:: What is expected ::
Rewrite the records below, substituting "Where do I click to" for every "Where should I click to" and leaving everything else unchanged. Leave the pictures out of your answer.

:: Stored rows ::
------

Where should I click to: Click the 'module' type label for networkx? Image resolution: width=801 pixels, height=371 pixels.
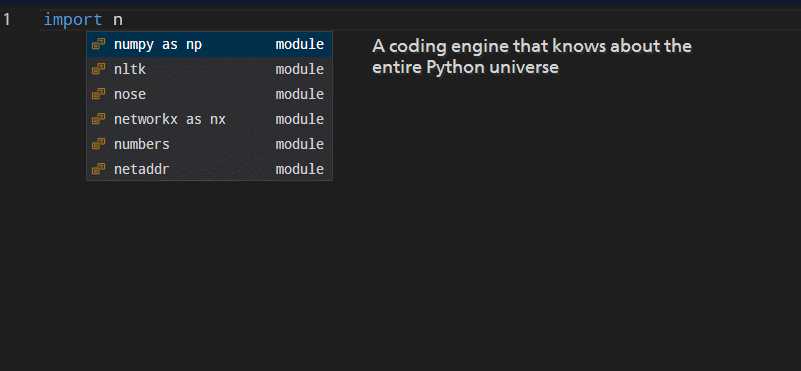tap(300, 120)
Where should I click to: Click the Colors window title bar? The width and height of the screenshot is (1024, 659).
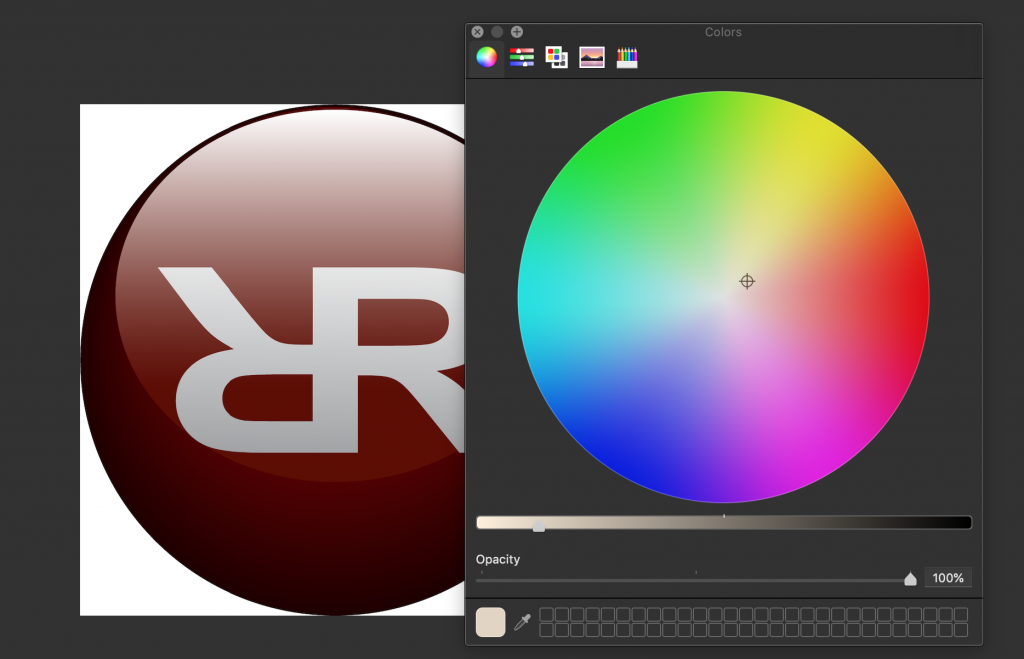(722, 31)
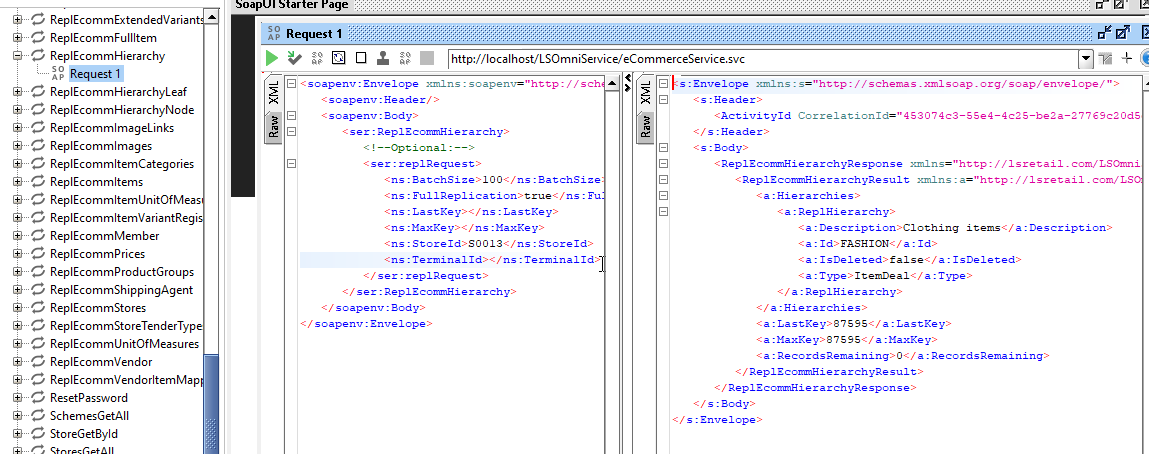This screenshot has height=454, width=1149.
Task: Click the green Submit request play button
Action: click(x=272, y=59)
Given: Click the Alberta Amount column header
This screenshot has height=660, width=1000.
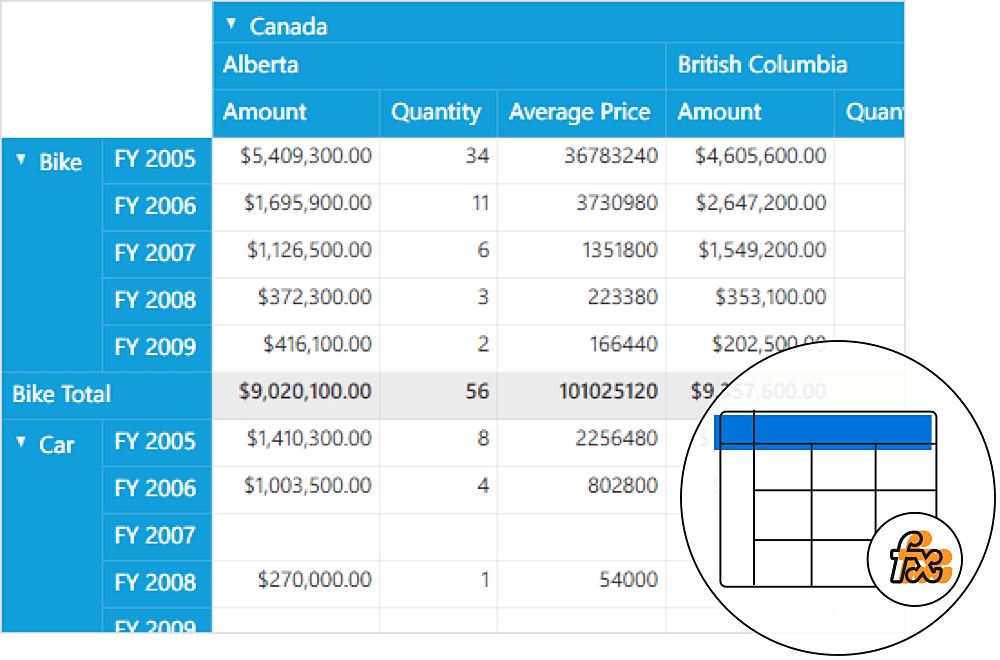Looking at the screenshot, I should (x=265, y=112).
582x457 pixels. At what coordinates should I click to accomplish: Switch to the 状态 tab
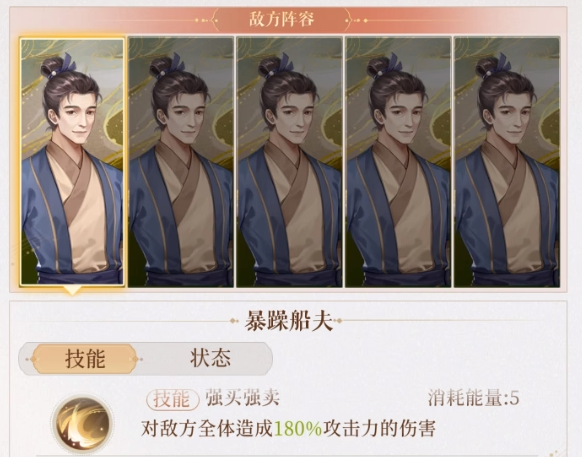point(210,358)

------

:: Written response ::
Where do I click to: Click the 'module' type label for networkx? Image resolution: width=801 pixels, height=371 pixels.
tap(300, 120)
Where do I click to: Click the Colors window title bar? The width and height of the screenshot is (1024, 659).
(722, 31)
This screenshot has height=454, width=1149.
Task: Click the green Submit request play button
Action: click(x=272, y=59)
Given: Click the Alberta Amount column header
This screenshot has height=660, width=1000.
Looking at the screenshot, I should (x=265, y=112).
582x457 pixels. At what coordinates should I click to accomplish: Switch to the 状态 tab
point(210,358)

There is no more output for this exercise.